Alex Simons, director of programme management for identity services at Microsoft, said in an Active Directory blog post that his firm will try to avoid the same thing happening to it by preventing users from making lazy choices in passwords.

The weaknesses with allowing users to choose any password – or PIN code – they wish is that users are notorious for choosing badly. A blog post on Datagenetics.com demonstrated, through an analysis of PIN numbers, that an attacker need only try the 20 most common PIN codes to crack more than 25 percent of user accounts.

Simons believes there were simple ways which organisations and IT admins could stop users making such awful choices.

“Based on the latest research, there are some straightforward, concrete steps you can take as a user or as an administrator to help protect your accounts," said Simons. "And we've got some great features in AzureAD and the Microsoft Account service that can help you."

He added, somewhat unsurprisingly, that ‘123456' and ‘password' were terrible passwords to use, hence the belated ban.

He said that the most important thing to keep in mind when selecting a password is to choose one that is unique, and therefore hard to guess.

“We help you do this in the Microsoft Account and Azure AD system by dynamically banning commonly used passwords," he said.

"When it comes to big breach lists, cyber criminals and the Azure AD Identity Protection team have something in common: we both analyse the passwords being used most commonly.

"Bad guys use this data to inform their attacks, trying to brute-force accounts by trying popular passwords against them.

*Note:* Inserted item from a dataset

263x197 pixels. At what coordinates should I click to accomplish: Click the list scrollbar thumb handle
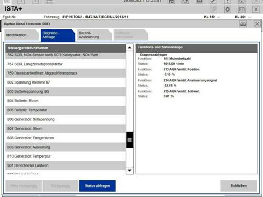point(129,140)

What we do with the data is prevent you having a password anywhere near the current attack list so those attacks won't work."

The new edict will affect users with Microsoft account usernames followed by Azure AD account holders.

Graham Fletcher, associate partnership at  Citihub Consulting told SCMagazineUK.com that this is a good step in the right direction from Microsoft.

“The simple fact is that most password policies are no longer adequate to prevent your account getting hacked,” he said.

He added that many people struggle to remember complex passwords and have to use different passwords on various websites, one possible way forward would be to use pass phrases.

“A pass phrase is a random collection of words (they can even be dictionary words) that you can remember but won't be easily guessed, e.g., ‘black sunday pepper morning'. It's long and hard to match or guess so very secure. It might take a bit longer to type but you don't need to go searching for special characters and stuff. Even ‘black Sunday' is a reasonable password. There are password entropy checkers online that can give you a good idea of relative password strength.”

Andrew Tang, service director of security at MTI, told SC that there is very little risk with the initiative.

“We are trusting Microsoft to store and secure that password, as it will need to be check every time it's used.  Like all other systems, it's just an algorithm to check how the password is structured.”

He added that if the complexity increases too much, passwords will be written down by the users. “The user needs to consider a move to a secure password vault, or the supplier needs to look to two-factor authentication.”